The article below concerns NBC pulling an episode of the series ‘Nurses’. According to the article, which kinds of body part does Jewish religion not prohibit a person from receiving? List every one.

Given text:
____

After facing severe backlash for a scene that discriminated against the Orthodox Jewry, NBC has taken down an episode from the Canadian series ‘Nurses’, and issued a note of apology for the same.
Responding to the accusations of having a thoroughly anti-semitic storyline in the February 9th episode of the Canadian series ‘Nusrses’, NBC took down an episode as Jewish Groups demanded the broadcasting giant to make amends to the discriminatory narrative. In the episode of the medical drama titled “Achilles Heel,” a young Hasidic patient is told he will need a bone graft to heal his broken leg, leading his father to recoil at the possibility of a “dead goyim leg from anyone. An Arab, a woman.”
In reality, according to the Jewish religion, there is no prohibition on getting a dead body part surgically inserted into one’s body. In fact, Jewish law says we should use the best medicine of our times to recover from our illnesses. Furthermore, there is no prohibition to get a non-Jewish body part inserted, nor is there a prohibition if the part belongs to a woman or an Arab.

____

Data:
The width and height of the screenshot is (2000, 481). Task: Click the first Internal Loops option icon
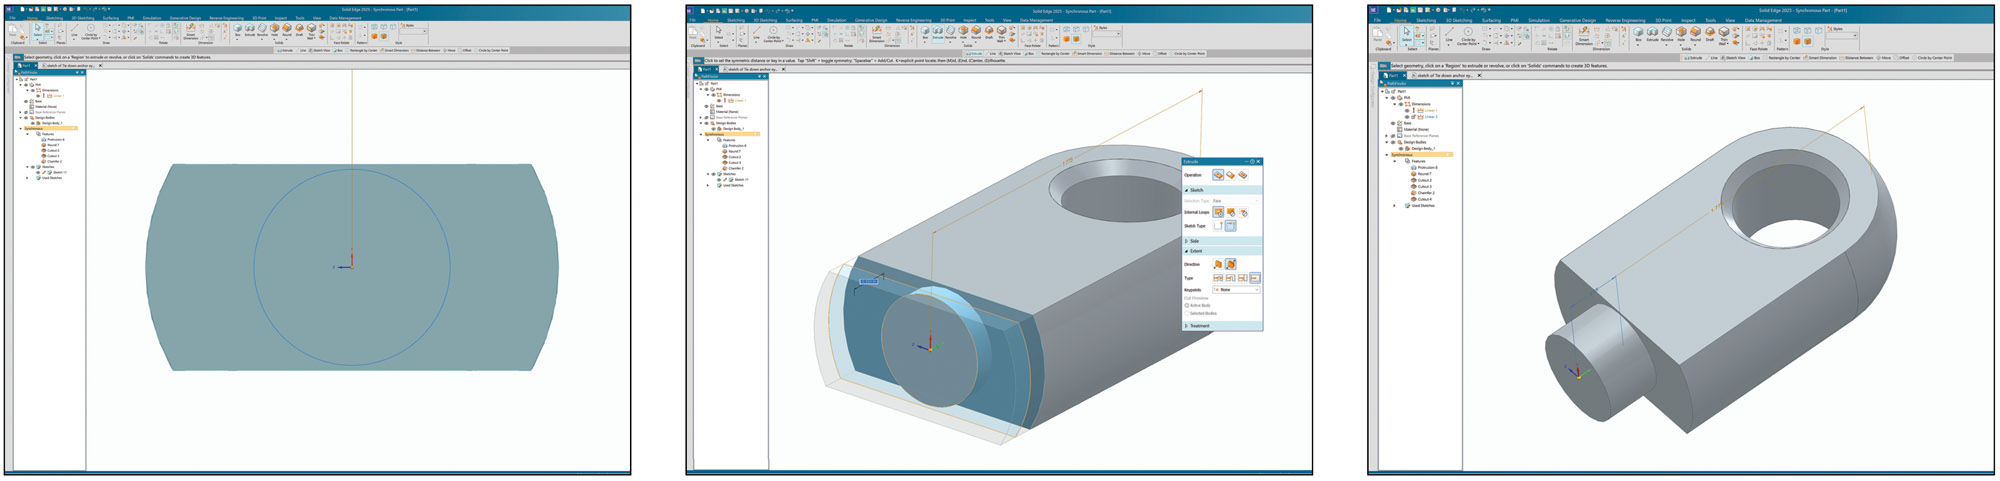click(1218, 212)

____

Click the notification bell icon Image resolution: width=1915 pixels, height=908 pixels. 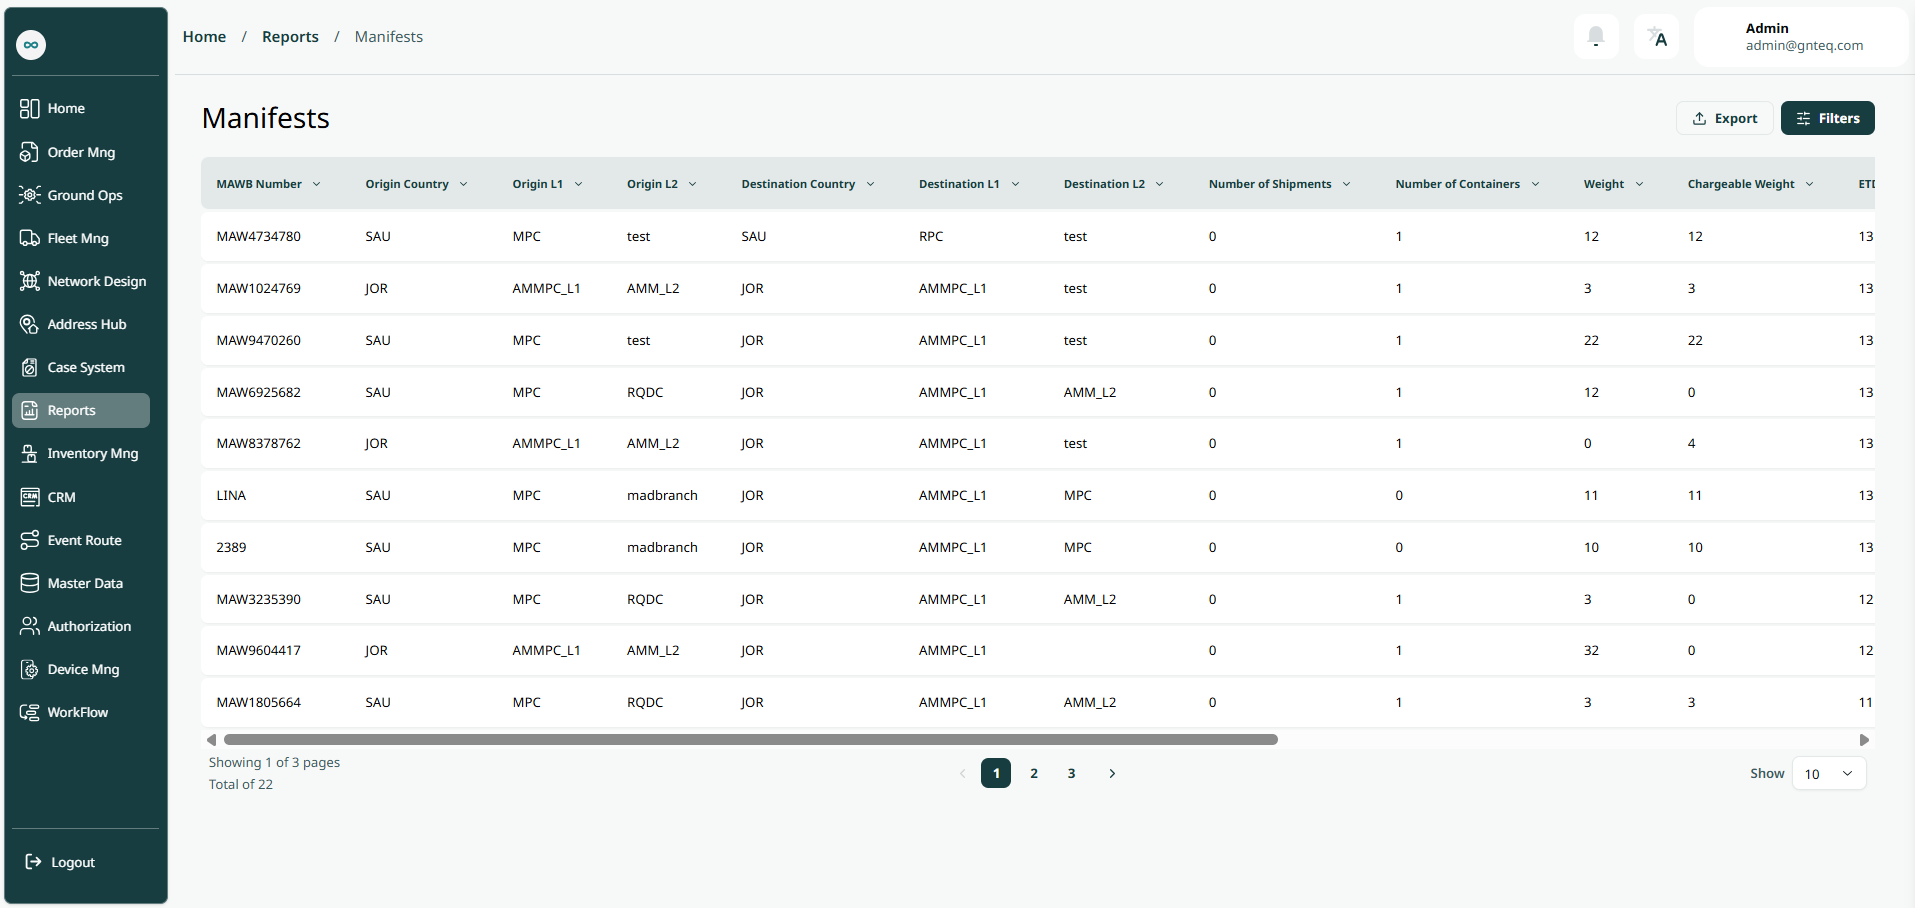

____

Exercise answer:
- A dead body part surgically inserted into one's body
- A non-Jewish body part
- A body part that belongs to a woman
- A body part that belongs to an Arab